Personal information
- Full name: Eric David Osswald
- Date of birth: November 3, 1991 (age 34)
- Place of birth: Powell, Ohio, United States
- Height: 1.85 m (6 ft 1 in)
- Position: Goalkeeper

Youth career
- 2009–2010: Crew Soccer Academy

College career
- Years: Team / Apps / (Gls)
- 2010–2012: South Florida Bulls / 13 / (0)
- 2013–2014: Xavier Musketeers / 39 / (0)

Senior career*
- Years: Team / Apps / (Gls)
- 2011: Carolina Dynamo / 5 / (0)
- 2012: VSI Tampa Flames / 7 / (0)
- 2014: Cincinnati Dutch Lions / 12 / (0)
- 2015–2016: Real Monarchs / 11 / (0)

= Eric Osswald =

American soccer player (born 1991)

Eric David Osswald (born November 3, 1991) is an American soccer player.

==Career==
===Youth, college and amateur===
Osswald spent his youth career with the Columbus Crew Academy before signing a letter of intent to play college soccer at the University of South Florida. After redshirting his freshman year with the Bulls, Osswald made 13 appearances from 2011 to 2012 before transferring to Xavier University.

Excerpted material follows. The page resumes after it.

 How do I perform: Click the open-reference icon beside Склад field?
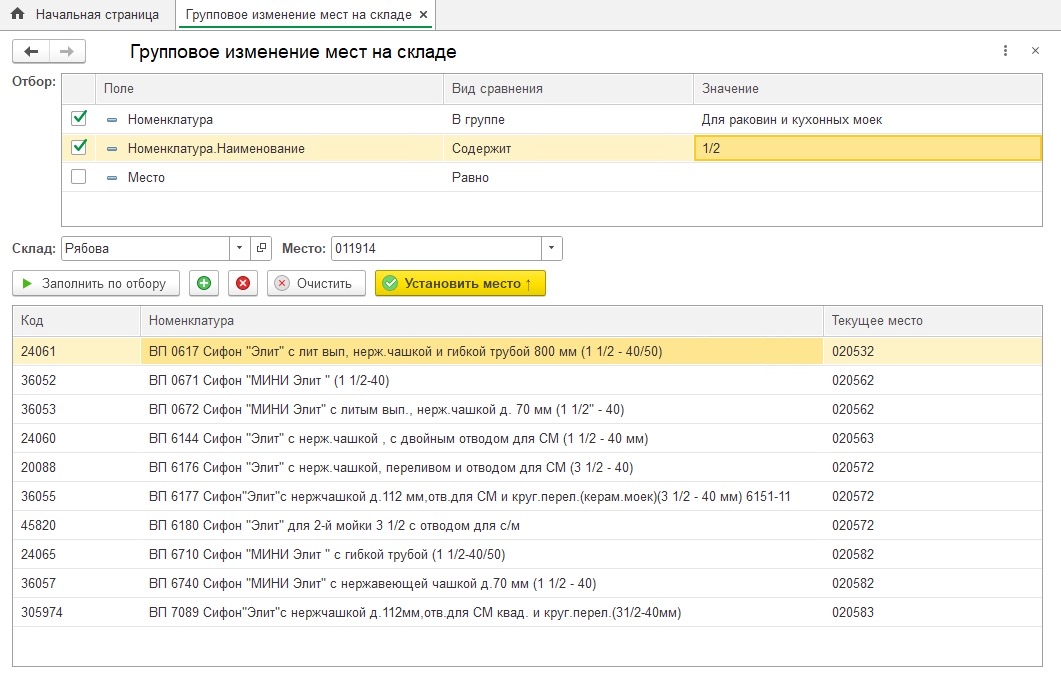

In his two seasons with the Musketeers, Osswald made 39 appearances and recorded 17 clean sheets. In 2014, he set a school record for clean sheets with 11 and a 0.74 goals against average on his way to being named NSCAA All-Great Lakes Region First Team, Big East Goalkeeper of the Year and All-Big East First Team.

Osswald also played in the Premier Development League for Carolina Dynamo, VSI Tampa Flames and Cincinnati Dutch Lions.

===Professional===
On January 8, 2015, it was announced that Osswald would take part in Major League Soccer's player combine. However, he went undrafted in the 2015 MLS SuperDraft. He later joined USL expansion side Real Monarchs SLC for the 2015 season and made his professional debut on April 25 in a 1–0 defeat to LA Galaxy II.